Task:
Render the listing as a Markdown table, covering everything from its first line down to the line containing "pos(560,736)", both ends included. Use the columns Index, holding the row number, and Line, and leave out blank lines.

Input rows:

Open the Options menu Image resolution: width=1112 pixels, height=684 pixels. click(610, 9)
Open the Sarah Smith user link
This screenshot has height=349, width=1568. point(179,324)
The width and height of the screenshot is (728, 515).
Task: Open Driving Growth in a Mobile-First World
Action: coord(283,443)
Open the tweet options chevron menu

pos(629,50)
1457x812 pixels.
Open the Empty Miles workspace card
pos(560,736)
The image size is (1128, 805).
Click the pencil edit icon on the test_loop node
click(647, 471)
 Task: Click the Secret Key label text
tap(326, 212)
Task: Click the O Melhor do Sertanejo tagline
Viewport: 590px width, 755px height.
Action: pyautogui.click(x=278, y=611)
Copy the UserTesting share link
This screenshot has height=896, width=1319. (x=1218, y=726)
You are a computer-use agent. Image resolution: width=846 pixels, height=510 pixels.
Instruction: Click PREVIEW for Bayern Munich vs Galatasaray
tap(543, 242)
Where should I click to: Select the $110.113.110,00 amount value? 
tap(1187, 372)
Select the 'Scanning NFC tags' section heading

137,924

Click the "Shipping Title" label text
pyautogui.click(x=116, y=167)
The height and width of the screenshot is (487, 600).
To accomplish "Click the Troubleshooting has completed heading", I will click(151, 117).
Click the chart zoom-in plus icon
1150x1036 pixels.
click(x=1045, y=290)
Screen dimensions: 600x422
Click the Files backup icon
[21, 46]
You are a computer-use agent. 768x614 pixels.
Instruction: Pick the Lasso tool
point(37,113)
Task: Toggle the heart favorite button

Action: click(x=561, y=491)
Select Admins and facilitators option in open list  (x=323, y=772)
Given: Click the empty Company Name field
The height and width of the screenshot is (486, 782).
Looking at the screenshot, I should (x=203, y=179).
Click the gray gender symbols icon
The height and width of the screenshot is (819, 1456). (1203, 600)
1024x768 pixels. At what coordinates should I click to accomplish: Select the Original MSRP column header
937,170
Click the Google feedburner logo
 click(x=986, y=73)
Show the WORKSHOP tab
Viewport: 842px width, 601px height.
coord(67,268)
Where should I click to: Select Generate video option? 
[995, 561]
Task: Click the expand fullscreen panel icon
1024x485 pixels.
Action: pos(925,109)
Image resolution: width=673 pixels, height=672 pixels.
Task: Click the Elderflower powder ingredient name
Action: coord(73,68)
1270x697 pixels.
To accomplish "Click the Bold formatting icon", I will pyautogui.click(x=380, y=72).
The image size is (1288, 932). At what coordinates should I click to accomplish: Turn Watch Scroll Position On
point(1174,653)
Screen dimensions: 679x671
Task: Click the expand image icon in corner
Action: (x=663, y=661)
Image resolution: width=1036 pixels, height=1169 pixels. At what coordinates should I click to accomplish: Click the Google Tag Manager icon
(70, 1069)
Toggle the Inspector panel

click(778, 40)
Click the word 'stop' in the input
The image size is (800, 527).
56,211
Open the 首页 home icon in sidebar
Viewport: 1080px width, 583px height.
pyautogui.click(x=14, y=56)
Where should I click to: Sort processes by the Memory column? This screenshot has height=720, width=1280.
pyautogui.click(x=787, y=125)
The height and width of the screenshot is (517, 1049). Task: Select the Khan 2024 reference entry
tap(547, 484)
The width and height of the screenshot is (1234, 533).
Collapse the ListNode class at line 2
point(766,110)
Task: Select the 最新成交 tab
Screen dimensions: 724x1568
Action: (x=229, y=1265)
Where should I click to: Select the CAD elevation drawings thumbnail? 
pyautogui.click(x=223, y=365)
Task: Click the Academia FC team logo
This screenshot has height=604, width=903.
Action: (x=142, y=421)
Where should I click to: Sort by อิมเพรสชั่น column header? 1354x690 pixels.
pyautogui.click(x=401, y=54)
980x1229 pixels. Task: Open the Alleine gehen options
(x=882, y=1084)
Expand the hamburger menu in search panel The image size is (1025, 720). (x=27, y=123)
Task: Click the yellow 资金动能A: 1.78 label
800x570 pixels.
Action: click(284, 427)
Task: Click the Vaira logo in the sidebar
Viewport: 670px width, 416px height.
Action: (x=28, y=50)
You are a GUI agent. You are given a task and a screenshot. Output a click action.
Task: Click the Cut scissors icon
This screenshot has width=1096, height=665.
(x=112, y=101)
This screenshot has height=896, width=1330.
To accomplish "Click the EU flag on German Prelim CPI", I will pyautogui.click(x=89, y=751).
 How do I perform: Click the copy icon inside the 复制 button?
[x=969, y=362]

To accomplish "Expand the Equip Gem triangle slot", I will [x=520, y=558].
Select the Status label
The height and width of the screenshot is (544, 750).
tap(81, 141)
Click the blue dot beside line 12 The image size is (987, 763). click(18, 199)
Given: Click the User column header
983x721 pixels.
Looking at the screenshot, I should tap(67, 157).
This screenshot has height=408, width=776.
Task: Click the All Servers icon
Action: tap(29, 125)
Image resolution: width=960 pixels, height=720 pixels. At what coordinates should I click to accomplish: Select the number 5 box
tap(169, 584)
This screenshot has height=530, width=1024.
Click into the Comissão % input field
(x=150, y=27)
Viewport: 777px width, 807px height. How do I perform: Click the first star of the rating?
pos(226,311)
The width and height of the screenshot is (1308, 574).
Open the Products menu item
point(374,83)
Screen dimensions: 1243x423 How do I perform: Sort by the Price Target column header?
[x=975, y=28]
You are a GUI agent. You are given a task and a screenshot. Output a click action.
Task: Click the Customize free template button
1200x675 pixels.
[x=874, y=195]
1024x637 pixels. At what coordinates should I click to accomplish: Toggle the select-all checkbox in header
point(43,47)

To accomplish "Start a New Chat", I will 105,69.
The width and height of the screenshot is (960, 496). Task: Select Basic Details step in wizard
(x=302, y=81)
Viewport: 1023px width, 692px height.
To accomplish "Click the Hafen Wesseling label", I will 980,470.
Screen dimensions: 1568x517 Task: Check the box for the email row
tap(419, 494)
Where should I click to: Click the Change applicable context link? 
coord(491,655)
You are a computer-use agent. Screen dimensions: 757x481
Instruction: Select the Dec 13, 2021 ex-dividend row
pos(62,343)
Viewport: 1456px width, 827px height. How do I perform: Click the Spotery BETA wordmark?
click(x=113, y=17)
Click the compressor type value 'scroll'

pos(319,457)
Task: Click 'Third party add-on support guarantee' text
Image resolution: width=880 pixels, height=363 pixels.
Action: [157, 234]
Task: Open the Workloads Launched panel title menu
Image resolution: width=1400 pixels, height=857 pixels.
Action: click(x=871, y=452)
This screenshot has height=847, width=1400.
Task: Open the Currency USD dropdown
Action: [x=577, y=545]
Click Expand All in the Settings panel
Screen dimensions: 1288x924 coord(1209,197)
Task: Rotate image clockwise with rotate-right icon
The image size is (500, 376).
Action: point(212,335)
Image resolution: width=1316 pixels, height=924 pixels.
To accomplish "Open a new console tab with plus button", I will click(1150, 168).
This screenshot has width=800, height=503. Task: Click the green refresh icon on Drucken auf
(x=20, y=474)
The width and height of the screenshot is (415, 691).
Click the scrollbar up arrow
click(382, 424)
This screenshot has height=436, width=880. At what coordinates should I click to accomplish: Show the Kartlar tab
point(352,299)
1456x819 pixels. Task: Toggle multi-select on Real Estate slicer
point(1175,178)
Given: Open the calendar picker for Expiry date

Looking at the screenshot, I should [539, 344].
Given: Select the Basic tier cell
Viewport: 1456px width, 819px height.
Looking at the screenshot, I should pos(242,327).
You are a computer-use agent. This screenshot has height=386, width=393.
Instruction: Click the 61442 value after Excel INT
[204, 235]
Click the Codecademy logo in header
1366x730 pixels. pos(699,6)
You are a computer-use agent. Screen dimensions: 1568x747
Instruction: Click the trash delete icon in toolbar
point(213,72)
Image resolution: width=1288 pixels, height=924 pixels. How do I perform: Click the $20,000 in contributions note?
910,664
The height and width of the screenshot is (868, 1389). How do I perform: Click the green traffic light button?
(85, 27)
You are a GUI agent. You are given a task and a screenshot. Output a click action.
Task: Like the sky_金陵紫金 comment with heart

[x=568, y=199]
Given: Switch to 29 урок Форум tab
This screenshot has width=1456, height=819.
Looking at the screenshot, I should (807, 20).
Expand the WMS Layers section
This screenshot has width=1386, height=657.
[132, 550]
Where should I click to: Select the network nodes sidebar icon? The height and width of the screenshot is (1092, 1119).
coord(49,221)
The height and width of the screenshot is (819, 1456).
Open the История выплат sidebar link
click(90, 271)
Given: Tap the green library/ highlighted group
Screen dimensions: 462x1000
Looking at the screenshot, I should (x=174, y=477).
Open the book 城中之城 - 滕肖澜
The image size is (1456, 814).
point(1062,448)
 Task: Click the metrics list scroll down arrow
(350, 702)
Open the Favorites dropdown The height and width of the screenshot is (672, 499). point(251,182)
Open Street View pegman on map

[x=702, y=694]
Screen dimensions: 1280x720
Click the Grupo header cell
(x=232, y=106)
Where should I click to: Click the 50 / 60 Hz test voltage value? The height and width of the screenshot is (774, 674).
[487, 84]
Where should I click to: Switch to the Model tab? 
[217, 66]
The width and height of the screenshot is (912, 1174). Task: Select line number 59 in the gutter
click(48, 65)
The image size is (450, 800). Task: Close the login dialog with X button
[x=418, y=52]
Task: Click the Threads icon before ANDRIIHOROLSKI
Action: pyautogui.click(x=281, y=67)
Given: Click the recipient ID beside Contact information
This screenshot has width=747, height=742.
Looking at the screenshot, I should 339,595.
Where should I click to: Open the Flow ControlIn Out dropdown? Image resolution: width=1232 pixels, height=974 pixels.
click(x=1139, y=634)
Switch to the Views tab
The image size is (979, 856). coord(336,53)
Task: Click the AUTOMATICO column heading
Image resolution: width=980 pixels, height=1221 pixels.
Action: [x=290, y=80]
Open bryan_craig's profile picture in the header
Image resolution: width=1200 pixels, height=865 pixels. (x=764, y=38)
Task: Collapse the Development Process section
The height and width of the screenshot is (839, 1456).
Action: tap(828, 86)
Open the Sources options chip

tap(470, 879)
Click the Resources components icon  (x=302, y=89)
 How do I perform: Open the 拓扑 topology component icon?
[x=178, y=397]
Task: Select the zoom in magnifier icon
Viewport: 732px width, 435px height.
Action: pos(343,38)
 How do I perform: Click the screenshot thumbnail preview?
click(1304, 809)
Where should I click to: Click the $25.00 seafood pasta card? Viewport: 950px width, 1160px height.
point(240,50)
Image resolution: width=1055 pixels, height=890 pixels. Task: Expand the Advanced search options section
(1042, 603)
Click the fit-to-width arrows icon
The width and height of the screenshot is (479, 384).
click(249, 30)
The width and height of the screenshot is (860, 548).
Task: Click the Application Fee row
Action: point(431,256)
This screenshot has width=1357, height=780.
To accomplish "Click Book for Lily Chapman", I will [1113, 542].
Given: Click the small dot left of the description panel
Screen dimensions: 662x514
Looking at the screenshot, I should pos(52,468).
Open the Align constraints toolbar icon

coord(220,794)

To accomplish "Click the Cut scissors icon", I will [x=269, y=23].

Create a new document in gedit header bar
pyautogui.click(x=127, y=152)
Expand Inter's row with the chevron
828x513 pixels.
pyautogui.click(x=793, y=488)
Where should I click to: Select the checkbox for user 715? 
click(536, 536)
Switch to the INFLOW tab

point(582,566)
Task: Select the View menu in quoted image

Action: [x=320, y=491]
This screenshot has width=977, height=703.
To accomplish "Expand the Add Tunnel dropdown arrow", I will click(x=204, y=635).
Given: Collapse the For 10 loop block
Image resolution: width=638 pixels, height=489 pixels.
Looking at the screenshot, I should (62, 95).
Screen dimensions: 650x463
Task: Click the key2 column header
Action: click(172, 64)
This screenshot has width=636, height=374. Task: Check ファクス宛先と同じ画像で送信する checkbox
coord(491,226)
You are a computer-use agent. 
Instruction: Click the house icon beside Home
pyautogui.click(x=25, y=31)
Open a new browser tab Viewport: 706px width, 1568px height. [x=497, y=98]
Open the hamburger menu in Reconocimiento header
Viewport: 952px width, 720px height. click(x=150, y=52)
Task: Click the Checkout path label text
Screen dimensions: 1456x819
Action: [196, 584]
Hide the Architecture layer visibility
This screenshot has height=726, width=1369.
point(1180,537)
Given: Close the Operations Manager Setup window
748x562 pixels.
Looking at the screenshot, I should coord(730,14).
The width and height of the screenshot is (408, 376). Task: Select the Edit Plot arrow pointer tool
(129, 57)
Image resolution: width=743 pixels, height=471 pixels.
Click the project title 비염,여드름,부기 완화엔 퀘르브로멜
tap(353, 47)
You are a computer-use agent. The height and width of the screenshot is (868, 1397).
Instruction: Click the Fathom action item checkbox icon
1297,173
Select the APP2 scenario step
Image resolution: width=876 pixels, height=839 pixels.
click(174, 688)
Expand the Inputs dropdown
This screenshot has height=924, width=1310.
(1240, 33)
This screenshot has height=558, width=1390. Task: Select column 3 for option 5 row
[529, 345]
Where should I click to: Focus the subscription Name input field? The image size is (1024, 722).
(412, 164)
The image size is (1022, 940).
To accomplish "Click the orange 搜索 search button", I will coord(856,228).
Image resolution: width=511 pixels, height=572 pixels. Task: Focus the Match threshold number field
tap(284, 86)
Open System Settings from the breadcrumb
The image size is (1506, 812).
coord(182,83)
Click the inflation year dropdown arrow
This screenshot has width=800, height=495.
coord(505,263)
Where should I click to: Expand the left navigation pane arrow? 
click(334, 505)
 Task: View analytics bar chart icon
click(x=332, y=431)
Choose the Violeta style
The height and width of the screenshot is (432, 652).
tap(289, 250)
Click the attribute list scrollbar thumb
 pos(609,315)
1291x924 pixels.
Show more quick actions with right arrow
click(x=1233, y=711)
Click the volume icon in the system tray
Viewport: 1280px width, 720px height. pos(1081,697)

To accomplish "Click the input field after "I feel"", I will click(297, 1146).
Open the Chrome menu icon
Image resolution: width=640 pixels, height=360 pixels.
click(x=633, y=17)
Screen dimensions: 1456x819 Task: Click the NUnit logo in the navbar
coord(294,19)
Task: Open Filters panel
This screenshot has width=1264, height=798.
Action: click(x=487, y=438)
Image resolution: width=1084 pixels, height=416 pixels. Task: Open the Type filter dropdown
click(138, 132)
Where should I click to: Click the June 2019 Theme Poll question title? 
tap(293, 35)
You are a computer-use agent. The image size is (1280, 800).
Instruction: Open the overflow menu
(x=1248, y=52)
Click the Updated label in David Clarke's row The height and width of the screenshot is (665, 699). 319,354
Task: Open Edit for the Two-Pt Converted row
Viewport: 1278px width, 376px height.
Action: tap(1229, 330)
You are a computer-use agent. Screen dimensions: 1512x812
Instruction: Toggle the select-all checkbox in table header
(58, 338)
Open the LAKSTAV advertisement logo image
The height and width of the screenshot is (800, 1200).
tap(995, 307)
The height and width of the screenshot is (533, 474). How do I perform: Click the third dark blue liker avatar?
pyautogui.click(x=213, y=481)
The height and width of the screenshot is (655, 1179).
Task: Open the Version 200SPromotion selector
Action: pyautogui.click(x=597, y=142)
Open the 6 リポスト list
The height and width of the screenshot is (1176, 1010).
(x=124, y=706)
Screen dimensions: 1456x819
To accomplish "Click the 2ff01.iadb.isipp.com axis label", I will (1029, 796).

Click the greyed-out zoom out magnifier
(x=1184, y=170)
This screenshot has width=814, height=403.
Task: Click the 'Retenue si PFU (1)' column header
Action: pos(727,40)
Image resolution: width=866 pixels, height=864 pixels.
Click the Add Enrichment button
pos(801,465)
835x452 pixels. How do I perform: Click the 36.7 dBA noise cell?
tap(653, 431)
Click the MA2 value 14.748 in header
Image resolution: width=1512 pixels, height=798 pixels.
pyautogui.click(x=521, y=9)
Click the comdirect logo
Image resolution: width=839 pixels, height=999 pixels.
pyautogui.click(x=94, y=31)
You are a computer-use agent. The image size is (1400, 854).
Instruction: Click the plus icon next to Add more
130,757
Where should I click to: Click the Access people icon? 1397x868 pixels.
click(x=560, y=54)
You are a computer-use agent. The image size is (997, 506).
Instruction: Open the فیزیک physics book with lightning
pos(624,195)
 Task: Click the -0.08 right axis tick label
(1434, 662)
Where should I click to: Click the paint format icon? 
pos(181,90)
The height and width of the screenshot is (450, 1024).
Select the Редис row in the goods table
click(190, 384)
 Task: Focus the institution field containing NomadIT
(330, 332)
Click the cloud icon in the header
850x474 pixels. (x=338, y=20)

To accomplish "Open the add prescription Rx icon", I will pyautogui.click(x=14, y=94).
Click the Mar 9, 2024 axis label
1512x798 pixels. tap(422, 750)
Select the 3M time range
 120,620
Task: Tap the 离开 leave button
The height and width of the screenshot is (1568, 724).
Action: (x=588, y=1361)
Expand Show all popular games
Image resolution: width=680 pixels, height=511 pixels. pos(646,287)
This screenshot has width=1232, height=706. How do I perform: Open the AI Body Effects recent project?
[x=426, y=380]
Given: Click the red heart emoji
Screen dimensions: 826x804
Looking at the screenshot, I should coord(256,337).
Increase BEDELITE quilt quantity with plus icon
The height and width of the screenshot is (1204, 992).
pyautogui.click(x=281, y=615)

Response to the task:
| Index | Line |
|---|---|
| 1 | Open the Options menu Image resolution: width=1112 pixels, height=684 pixels. click(610, 9) |
| 2 | Open the Sarah Smith user link |
| 3 | This screenshot has height=349, width=1568. point(179,324) |
| 4 | The width and height of the screenshot is (728, 515). |
| 5 | Task: Open Driving Growth in a Mobile-First World |
| 6 | Action: coord(283,443) |
| 7 | Open the tweet options chevron menu |
| 8 | pos(629,50) |
| 9 | 1457x812 pixels. |
| 10 | Open the Empty Miles workspace card |
| 11 | pos(560,736) |